Podemos passar à coleção? Se a coleção é à parte? Não, de jeito nenhum, integra os objetos que decoram e dão beleza e esplendor aos cômodos.

Há uma enorme cristaleira com um elenco de pequenas imagens. Algumas mais bem elaboradas, de tradição ibérica, e outras de fatura mais popular, vincadamente associadas à imaginária da religiosidade do povo mais humilde que floresceu no Nordeste. Essa imaginária é bastante curiosa no que tange a uma certa rusticidade da sua elaboração, haja vista serem toscas e não buscarem valor estético. O que estava em evidência era a fé. O santo é nominado pelos atributos que comportam, não pela capacidade do rústico artesão em inscrever na madeira o panejamento e a expressão facial.
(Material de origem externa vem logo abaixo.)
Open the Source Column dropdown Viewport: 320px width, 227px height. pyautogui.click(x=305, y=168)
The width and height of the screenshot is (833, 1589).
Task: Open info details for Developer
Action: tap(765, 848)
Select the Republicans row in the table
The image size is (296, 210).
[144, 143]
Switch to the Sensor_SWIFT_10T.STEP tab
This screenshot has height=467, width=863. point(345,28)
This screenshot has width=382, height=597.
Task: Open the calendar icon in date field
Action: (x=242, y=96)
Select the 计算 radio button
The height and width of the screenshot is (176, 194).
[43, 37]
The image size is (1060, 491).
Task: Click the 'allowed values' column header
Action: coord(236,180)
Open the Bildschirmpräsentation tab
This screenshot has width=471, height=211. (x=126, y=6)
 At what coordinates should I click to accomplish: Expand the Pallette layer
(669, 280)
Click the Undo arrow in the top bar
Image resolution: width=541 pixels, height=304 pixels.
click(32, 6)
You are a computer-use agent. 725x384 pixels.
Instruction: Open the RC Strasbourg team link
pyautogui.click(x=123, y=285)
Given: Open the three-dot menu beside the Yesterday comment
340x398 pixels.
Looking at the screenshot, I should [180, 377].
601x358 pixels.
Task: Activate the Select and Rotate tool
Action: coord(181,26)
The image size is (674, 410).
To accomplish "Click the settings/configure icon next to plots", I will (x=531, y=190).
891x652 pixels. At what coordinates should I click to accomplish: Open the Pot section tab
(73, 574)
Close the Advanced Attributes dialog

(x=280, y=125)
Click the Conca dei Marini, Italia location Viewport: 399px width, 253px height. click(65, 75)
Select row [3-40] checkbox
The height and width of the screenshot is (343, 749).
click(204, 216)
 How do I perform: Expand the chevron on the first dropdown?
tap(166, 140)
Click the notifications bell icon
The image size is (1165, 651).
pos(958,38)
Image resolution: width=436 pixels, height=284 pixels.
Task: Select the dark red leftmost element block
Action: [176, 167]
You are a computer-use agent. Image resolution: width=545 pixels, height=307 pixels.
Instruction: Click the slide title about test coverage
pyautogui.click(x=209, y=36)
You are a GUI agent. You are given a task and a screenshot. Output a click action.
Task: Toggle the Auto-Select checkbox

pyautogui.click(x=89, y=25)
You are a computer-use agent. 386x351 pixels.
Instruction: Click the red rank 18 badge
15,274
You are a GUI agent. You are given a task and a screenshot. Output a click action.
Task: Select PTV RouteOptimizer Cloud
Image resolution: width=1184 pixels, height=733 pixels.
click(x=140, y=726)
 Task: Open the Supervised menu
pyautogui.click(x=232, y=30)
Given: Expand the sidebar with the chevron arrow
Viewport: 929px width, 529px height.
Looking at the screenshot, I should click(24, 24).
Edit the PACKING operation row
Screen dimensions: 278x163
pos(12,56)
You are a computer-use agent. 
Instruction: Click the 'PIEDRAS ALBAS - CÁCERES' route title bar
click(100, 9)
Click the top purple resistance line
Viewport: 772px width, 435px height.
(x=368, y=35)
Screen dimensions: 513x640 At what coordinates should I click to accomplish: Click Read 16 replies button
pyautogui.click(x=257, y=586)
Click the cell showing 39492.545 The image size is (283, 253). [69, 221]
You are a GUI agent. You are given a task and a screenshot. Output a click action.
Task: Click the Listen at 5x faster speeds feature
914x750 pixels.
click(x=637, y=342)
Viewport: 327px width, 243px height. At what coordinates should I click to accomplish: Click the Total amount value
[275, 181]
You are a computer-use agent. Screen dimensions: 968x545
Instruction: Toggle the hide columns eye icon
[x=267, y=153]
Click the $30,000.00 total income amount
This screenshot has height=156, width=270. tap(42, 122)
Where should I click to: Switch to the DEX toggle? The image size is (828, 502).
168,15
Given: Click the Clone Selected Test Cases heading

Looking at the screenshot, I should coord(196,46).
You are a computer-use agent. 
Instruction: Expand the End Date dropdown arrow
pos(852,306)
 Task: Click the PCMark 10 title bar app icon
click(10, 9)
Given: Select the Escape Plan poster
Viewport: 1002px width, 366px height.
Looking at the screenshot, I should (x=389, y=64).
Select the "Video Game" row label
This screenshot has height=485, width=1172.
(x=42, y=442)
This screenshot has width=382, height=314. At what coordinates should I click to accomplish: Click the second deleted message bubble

A diversidade é enorme, creio que são quatro prateleiras com santos representativos da Igreja Católica.

 

 

Enfim, toda uma sorte de preciosas obras de arte recobre o espaço da casa, desde cinco vasos de prata de notável lavor, cristais que testemunharam as bodas do casal e uma belíssima coleção de bules de porcelana, além de um autêntico cuzquenho.

Finalizamos a visita quando fez questão de mostrar suas tapeçarias, desenhos geométricos em cores fortes, lembrando o geometrismo da arte árabe. Sua maneira de preencher os já compridos dias, inerente ao idoso que ainda sente o sabor de constatar que está vivo, sentindo-se capaz de conjugar o verbo “querer bem”.